R = [cos(pi/3) sin(pi/3); -sin(pi/3) cos(pi/3)]
[i,j]=round([1 1] * R)
returns
i =
-0 1
error: element number 2 undefined in return list
While I want i=0 and j=1
Is there a way to work around that? Or just Octave being stupid?
Octave is not being stupid; it's just that you expect the syntax [a,b] = [c,d] to result in 'destructuring', but that's not how octave/matlab works. Instead, you are assigning a 'single' output (a matrix) to two variables. Since you are not generating multiple outputs, there is no output to assign to the second variable you specify (i.e. j) so this is ignored.
Long story short, if you're after a 'destructuring' effect, you can convert your matrix to a cell, and then perform cell expansion to generate two outputs:
[i,j] = num2cell( round( [1 1] * R ) ){:}
Or, obviously, you can collect the output into a single object, and then assign to i, and j separately via that object:
[IJ] = round( [1 1] * R ) )
i = IJ(1)
j = IJ(2)
but presumably that's what you're trying to avoid.
Explanation:
The reason [a,b] = bla bla doesn't work, is because syntactically speaking, the [a,b] here isn't a normal matrix; it represents a list of variables you expect to assign return values to. If you have a function or operation that returns multiple outputs, then each output will be assigned to each of those variables in turn.
However, if you only pass a single output, and you specified multiple return variables, Octave will assign that single output to the first return variable, and ignore the rest. And since a matrix is a single object, it assigns this to i, and ignores j.

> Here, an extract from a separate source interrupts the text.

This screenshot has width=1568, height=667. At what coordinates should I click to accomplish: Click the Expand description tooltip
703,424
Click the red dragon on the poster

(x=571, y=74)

Converting the whole thing to a cell allows you to then index it via {:}, which returns all cells as a comma separated list (this can be used to pass multiple arguments into functions, for instance). You can see this if you just index without capturing - this results in 'two' answers, printed one after another:
num2cell( round( [1 1] * R ) ){:}
% ans = 0
% ans = 1
Note that many functions in matlab/octave behave differently, based on whether you call them with 1 or 2 output arguments. In other words, think of the number of output arguments with which you call a function to be part of its signature! E.g., have a look at the ind2sub function:
[r] = ind2sub([3, 3], [2,8]) % returns 1D indices
% r = 2 8
[r, ~] = ind2sub([3, 3], [2,8]) % returns 2D indices
% r = 2 2
If destructuring worked the way you assumed on normal matrices, it would be impossible to know if one is attempting to call a function in "two-outputs" mode, or simply trying to call it in "one-output" mode and then destructure the output.